# [What this task involves]
Print this span of the material below exactly: the line with "The height and width of the screenshot is (948, 1498).", the line with "Click naddy's profile", and every line between them, but nothing else.

# [Dataset records]
--

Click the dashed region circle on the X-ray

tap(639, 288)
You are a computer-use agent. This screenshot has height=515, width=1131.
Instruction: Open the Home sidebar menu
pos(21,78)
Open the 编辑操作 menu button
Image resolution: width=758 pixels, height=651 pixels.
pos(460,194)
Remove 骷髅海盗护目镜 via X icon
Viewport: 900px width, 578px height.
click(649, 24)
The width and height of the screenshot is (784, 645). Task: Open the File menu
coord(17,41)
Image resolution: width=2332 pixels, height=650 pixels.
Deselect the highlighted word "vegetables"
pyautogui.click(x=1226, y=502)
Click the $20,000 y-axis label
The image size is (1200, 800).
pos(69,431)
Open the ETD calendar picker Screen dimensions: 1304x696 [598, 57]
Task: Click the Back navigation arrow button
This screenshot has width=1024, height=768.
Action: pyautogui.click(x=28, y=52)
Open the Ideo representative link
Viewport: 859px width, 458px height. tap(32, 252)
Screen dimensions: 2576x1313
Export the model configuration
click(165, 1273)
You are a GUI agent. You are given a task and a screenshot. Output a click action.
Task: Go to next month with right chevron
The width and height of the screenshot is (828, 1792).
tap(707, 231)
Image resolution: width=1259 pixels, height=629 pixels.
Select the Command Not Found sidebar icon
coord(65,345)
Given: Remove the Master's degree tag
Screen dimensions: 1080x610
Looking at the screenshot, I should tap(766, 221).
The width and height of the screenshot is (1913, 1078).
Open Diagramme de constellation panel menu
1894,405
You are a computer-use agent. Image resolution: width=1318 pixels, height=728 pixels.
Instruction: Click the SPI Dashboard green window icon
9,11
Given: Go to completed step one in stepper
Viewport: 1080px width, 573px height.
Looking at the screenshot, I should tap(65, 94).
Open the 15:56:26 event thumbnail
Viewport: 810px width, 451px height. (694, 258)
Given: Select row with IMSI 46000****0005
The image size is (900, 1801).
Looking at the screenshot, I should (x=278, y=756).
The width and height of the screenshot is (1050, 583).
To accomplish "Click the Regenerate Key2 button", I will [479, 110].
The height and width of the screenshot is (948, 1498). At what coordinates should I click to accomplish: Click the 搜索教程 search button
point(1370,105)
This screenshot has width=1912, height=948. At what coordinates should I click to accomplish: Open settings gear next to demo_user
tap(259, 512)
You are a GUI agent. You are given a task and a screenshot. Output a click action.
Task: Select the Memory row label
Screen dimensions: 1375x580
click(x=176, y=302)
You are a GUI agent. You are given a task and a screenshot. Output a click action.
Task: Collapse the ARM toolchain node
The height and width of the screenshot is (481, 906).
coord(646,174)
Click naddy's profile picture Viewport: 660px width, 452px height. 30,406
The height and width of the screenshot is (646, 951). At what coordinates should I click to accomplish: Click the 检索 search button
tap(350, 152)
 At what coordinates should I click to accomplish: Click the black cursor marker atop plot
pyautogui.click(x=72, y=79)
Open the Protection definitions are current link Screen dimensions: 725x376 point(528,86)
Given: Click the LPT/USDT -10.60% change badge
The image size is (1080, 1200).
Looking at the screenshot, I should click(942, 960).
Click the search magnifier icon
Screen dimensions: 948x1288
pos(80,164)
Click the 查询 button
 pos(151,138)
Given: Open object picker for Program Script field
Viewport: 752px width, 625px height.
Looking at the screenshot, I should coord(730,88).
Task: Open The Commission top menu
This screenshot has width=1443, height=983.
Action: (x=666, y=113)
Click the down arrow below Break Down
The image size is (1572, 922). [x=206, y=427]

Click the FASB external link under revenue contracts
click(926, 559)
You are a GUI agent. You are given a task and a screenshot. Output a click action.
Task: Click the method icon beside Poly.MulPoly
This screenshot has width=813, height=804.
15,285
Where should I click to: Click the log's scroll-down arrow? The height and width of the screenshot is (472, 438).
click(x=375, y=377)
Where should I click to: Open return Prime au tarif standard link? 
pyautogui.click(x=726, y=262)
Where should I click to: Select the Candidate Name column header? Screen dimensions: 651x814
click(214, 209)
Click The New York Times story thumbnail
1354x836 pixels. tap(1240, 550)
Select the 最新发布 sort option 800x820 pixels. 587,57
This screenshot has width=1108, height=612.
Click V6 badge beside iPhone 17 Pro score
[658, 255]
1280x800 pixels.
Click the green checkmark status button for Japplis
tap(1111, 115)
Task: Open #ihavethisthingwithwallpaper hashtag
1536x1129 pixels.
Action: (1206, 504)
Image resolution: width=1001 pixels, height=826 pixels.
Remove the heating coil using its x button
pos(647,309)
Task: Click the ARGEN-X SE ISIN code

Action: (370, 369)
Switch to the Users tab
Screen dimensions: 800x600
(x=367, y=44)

--

# [Completed task]
The height and width of the screenshot is (948, 1498). At what coordinates should I click to accomplish: Click the 搜索教程 search button
point(1370,105)
This screenshot has width=1912, height=948. At what coordinates should I click to accomplish: Open settings gear next to demo_user
tap(259, 512)
You are a GUI agent. You are given a task and a screenshot. Output a click action.
Task: Select the Memory row label
Screen dimensions: 1375x580
click(x=176, y=302)
You are a GUI agent. You are given a task and a screenshot. Output a click action.
Task: Collapse the ARM toolchain node
The height and width of the screenshot is (481, 906).
coord(646,174)
Click naddy's profile picture Viewport: 660px width, 452px height. 30,406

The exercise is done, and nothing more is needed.